Work to be completed =>
Report every line of the records that contains the word "Constitution".
== Segment start ==
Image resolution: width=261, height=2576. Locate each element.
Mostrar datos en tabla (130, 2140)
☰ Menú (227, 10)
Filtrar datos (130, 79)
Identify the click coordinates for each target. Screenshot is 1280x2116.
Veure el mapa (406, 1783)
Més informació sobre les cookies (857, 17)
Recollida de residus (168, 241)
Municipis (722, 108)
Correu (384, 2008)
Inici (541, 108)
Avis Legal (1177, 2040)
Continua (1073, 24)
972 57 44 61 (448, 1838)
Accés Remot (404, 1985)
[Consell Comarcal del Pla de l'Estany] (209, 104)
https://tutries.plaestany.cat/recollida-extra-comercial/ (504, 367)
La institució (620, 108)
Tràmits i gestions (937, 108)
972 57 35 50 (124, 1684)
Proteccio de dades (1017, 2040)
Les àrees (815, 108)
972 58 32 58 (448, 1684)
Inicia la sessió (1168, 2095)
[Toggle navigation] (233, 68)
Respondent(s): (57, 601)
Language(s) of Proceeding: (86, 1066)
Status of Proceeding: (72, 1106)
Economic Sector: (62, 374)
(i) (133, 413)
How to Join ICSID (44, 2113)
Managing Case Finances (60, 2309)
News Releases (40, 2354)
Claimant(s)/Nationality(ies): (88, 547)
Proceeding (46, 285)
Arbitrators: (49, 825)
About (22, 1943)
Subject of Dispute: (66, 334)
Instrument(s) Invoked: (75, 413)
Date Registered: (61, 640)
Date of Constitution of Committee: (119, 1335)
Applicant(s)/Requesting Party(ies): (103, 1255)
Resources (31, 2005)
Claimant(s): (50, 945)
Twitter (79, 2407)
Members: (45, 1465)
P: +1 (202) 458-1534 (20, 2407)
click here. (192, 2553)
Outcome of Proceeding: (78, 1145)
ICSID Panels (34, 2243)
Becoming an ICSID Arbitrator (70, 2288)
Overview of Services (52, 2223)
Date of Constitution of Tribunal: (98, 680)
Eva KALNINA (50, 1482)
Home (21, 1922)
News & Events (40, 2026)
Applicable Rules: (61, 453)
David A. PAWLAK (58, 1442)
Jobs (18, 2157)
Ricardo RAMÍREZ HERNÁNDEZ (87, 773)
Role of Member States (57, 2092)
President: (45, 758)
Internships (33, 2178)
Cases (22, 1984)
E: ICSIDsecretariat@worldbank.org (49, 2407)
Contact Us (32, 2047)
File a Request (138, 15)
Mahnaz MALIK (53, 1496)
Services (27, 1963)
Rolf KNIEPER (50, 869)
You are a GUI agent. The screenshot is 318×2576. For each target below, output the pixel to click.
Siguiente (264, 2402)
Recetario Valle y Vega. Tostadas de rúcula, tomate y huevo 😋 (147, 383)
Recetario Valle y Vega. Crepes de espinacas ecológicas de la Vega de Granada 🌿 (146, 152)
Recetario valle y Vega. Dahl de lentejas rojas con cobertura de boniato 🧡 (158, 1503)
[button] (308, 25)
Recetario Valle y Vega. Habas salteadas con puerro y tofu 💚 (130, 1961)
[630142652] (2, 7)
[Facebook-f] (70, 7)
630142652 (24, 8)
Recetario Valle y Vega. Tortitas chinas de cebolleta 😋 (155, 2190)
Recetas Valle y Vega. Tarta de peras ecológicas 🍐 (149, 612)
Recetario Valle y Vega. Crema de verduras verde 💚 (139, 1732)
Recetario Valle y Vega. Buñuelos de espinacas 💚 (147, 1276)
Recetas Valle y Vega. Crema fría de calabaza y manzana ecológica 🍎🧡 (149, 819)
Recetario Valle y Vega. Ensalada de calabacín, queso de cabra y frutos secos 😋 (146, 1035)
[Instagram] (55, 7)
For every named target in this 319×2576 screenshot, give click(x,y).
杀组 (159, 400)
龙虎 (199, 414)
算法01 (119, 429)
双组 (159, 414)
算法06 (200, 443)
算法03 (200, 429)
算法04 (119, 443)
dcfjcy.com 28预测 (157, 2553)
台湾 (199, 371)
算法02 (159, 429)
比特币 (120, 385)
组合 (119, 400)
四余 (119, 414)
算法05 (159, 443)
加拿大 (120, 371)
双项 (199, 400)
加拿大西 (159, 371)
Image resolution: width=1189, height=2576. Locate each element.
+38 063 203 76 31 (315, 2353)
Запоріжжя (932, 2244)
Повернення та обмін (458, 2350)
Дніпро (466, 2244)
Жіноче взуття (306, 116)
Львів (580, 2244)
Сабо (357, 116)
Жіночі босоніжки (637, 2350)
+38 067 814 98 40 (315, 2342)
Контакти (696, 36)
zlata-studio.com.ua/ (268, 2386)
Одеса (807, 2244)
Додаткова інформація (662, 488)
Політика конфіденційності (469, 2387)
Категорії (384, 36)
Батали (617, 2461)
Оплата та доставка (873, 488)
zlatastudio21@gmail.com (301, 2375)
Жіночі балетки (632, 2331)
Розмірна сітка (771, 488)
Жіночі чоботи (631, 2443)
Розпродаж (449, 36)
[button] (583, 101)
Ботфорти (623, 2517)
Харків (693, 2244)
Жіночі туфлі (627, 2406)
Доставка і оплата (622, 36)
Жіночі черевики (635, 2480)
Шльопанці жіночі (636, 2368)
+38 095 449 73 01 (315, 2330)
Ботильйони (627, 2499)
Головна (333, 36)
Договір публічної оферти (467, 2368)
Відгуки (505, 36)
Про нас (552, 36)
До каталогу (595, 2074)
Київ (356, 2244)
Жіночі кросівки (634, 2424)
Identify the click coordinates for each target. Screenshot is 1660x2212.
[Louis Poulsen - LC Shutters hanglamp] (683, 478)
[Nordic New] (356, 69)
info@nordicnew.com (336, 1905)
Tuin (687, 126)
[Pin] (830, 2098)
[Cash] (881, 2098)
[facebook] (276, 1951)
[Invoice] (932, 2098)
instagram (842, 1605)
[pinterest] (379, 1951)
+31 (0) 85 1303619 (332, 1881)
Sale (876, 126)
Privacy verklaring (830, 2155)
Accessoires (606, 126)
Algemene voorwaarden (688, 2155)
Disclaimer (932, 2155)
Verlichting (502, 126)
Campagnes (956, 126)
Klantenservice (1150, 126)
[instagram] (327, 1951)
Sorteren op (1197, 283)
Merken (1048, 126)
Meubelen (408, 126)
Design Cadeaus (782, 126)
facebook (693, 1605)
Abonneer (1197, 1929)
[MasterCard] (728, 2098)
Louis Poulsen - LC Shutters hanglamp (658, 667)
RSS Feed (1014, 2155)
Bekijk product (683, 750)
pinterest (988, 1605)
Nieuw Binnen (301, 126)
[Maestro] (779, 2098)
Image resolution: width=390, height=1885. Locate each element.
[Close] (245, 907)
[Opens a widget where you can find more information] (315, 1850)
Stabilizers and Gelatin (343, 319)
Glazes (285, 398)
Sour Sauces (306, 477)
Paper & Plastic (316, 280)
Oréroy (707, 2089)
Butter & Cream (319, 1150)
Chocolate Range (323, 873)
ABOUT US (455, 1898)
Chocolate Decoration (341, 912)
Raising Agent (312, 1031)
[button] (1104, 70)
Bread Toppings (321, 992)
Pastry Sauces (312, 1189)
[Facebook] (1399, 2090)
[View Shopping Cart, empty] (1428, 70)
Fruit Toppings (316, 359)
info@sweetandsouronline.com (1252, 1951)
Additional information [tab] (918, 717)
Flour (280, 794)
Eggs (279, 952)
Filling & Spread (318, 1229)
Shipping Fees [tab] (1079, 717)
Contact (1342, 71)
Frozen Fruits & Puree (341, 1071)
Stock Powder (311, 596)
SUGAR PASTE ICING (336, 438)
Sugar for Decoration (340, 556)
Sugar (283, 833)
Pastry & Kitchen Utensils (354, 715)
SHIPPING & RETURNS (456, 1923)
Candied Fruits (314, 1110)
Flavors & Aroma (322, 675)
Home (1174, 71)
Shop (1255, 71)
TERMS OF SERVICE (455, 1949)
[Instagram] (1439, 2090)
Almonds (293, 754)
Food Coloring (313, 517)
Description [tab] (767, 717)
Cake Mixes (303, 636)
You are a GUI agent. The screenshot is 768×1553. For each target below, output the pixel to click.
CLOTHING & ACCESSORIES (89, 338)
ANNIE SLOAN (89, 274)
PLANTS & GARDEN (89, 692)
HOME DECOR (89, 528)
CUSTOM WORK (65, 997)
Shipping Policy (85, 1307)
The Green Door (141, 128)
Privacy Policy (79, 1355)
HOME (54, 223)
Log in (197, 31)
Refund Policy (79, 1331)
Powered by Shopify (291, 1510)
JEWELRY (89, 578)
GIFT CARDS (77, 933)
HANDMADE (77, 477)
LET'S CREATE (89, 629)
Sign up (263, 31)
== Segment end ==
Solution to the exercise =>
Date of Constitution of Committee: (119, 1335)
Date of Constitution of Tribunal: (98, 680)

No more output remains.